In recent weeks various sources have discussed the changes to tax policy in Thailand, specifically with reference to changes in the excise tax regime. Specifically, with regard to excise tax (also described by some as a “sin tax”) there was discussion before the new measures were implemented concerning the possibility that the new taxes would be relatively significant. Ultimately, events have transpired which has shown that the new measures have not resulted in a substantial increase in terms of taxes passed on to the consumer. The increased taxes have turned out to be rather nominal, but the methodology by which taxes are calculated has changed. Therefore, the end consumer may not see much of a change, but those further up-stream in terms of distribution are dealing with issues associated with the new calculation method.

**Problems to work on:**
a) In the passage on Thailand's excise tax changes, what other name do some people use for excise tax?
b) From the passage on Thailand's excise tax changes, extract the text between "In recent weeks" and "new calculation method.", inclusive.

**Given data:**
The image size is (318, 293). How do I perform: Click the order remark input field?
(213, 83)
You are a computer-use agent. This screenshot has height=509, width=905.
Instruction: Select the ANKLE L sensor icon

**In response:**
a) A "sin tax."

b)
In recent weeks various sources have discussed the changes to tax policy in Thailand, specifically with reference to changes in the excise tax regime. Specifically, with regard to excise tax (also described by some as a “sin tax”) there was discussion before the new measures were implemented concerning the possibility that the new taxes would be relatively significant. Ultimately, events have transpired which has shown that the new measures have not resulted in a substantial increase in terms of taxes passed on to the consumer. The increased taxes have turned out to be rather nominal, but the methodology by which taxes are calculated has changed. Therefore, the end consumer may not see much of a change, but those further up-stream in terms of distribution are dealing with issues associated with the new calculation method.